07 Feb 2013 Obesity in SA tips the scales
A third of all African women are obese. Coloured, white, and Indian women follow closely, with around a quarter being obese. Overall, almost one third of South African women are obese. This is according to the latest South Africa Survey, published recently in Johannesburg by the South African Institute of Race Relations.
South African men are significantly less likely to be obese than women, fewer than one tenth being obese. Some 18% of all white men are obese, followed by 9% of Indian, 8% of coloured, and 6% of African men.
These most recent figures, provided by the Medical Research Council’s burden of disease unit, show that 70% of all women above the age of 35 are overweight. Men are not that far behind, with 40% of all men above the age of 35 being overweight.
Body Mass Index (BMI), calculated from a person’s weight and height, is used to measure body fat and thus to determine obesity. A person is obese if their BMI exceeds 30.
According to the World Health Organisation (WHO) obesity was previously associated with high-income countries but is gaining prevalence in low- and middle-income countries.
In October 2011 Compass Group Southern Africa, a food services company, placed South Africa third in the world in obesity rankings after the United States and Great Britain.
Lerato Moloi of the research department at the Institute said, ‘Obesity is linked to a number of lifestyle diseases such as diabetes mellitus and heart disease, both of which are among the top ten causes of death in South Africa.’

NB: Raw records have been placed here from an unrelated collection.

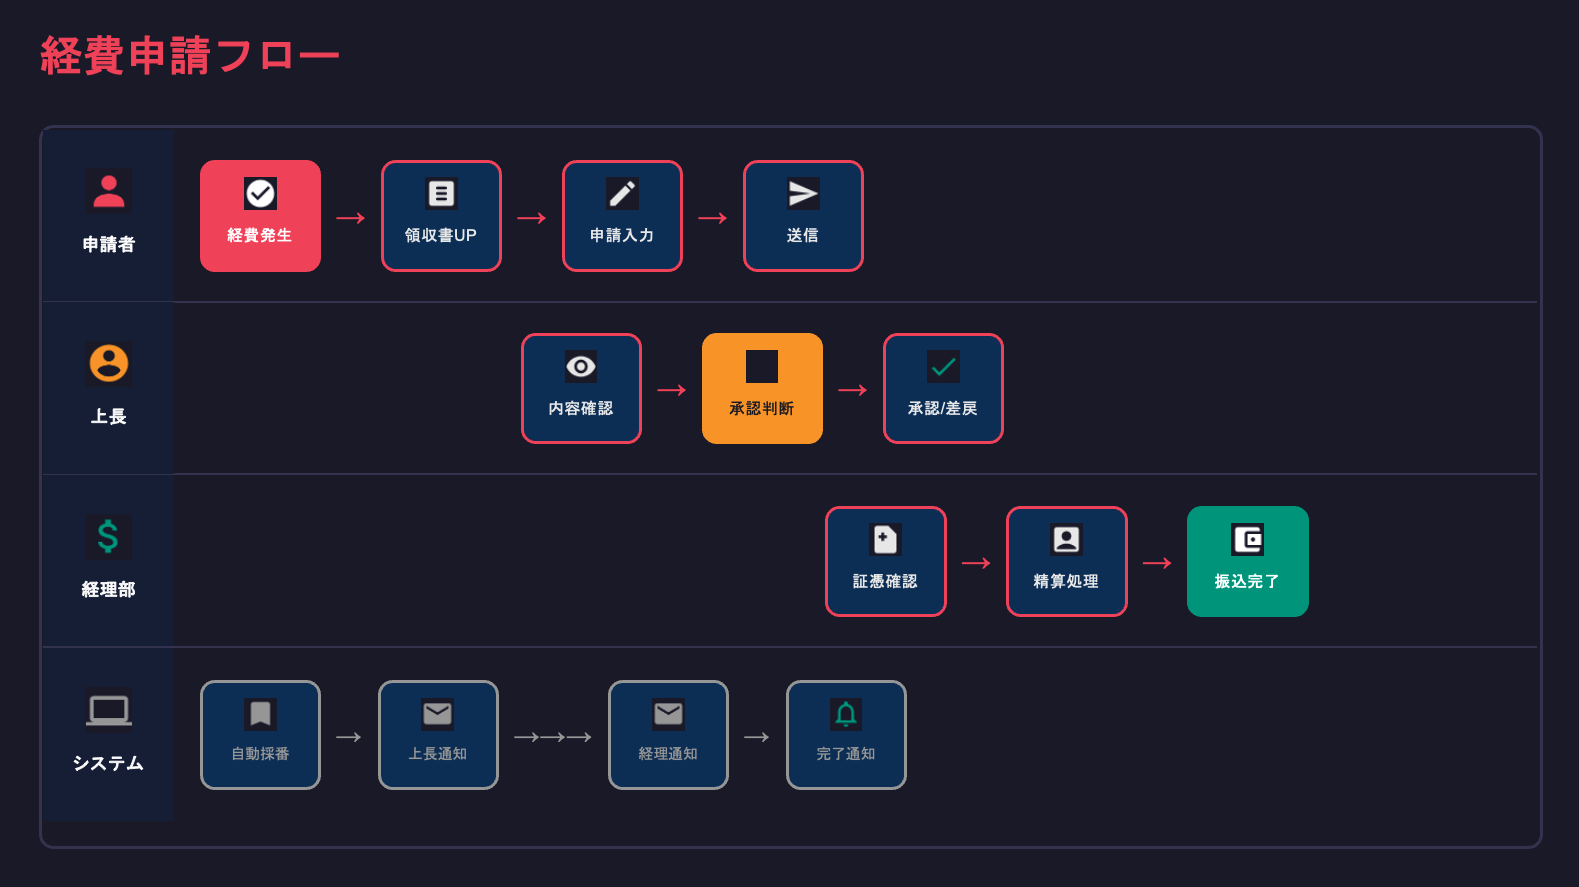Click the 経理部 dollar sign icon
The width and height of the screenshot is (1579, 887).
pos(108,536)
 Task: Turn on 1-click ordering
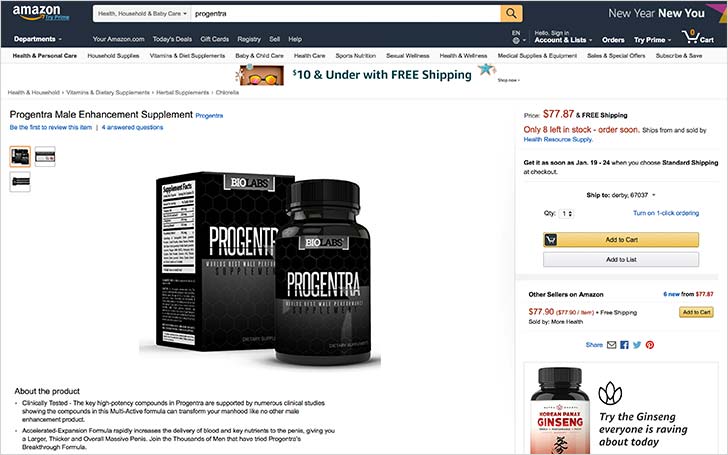click(x=666, y=213)

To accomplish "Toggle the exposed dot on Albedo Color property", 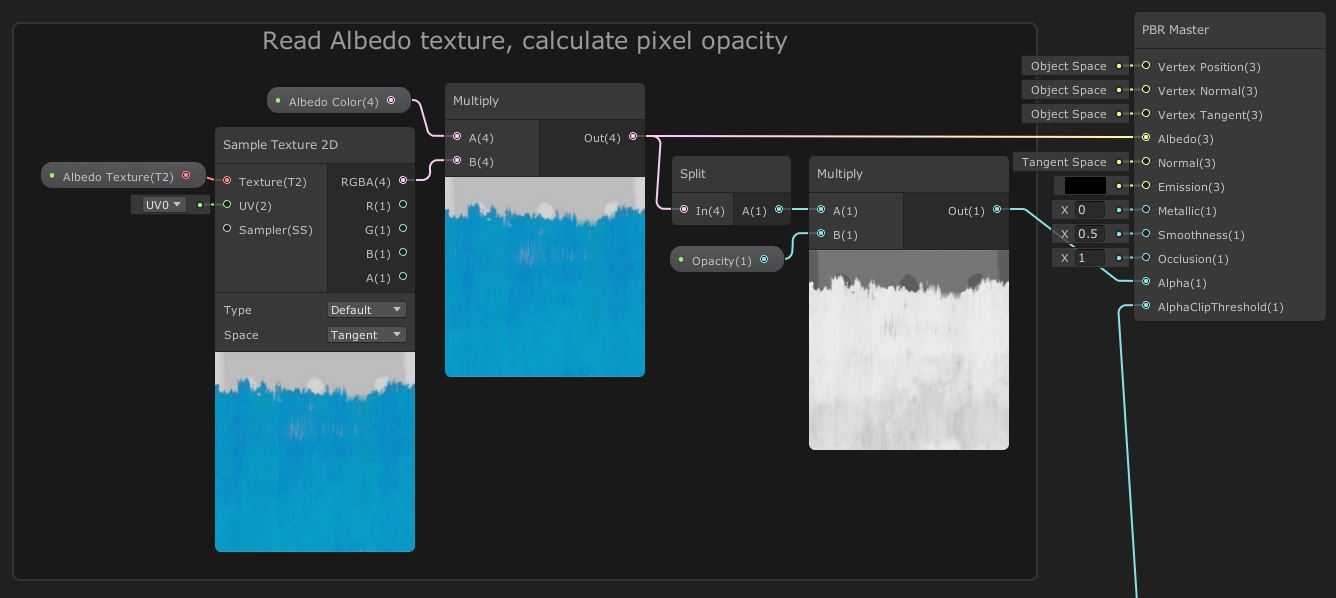I will pos(277,100).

Between 2004 and 2009 the numbers of people who died from diabetes mellitus and certain forms of heart disease increased by 21% and 11% respectively, according to data contained in the Institute’s Survey.
The WHO estimates that globally approximately 2.8 million people die a year as a result of being overweight or obese.
Wits School of Public Health researcher Professor Karen Hofman said convenience fuelled the problem: “Obesity was no longer a middle-class phenomenon because unhealthy foods are cheap and are easily available [everywhere].”
Figures from the school’s research unit showed that 25% of rural teenagers were obese.
In the past 10 years, South Africans’ consumption of processed foods has grown alarmingly, according to a study published last year in the medical journal PLOS under the title “Big Food, the Consumer Food Environment, Health, and the Policy Response in South Africa”.
The survey found that “in 2010, up to half of young South Africans were reported to consume fast foods, cakes and biscuits, cold drinks and sweets at least four days a week”.
It also found that people in rural areas were also eating more processed foods.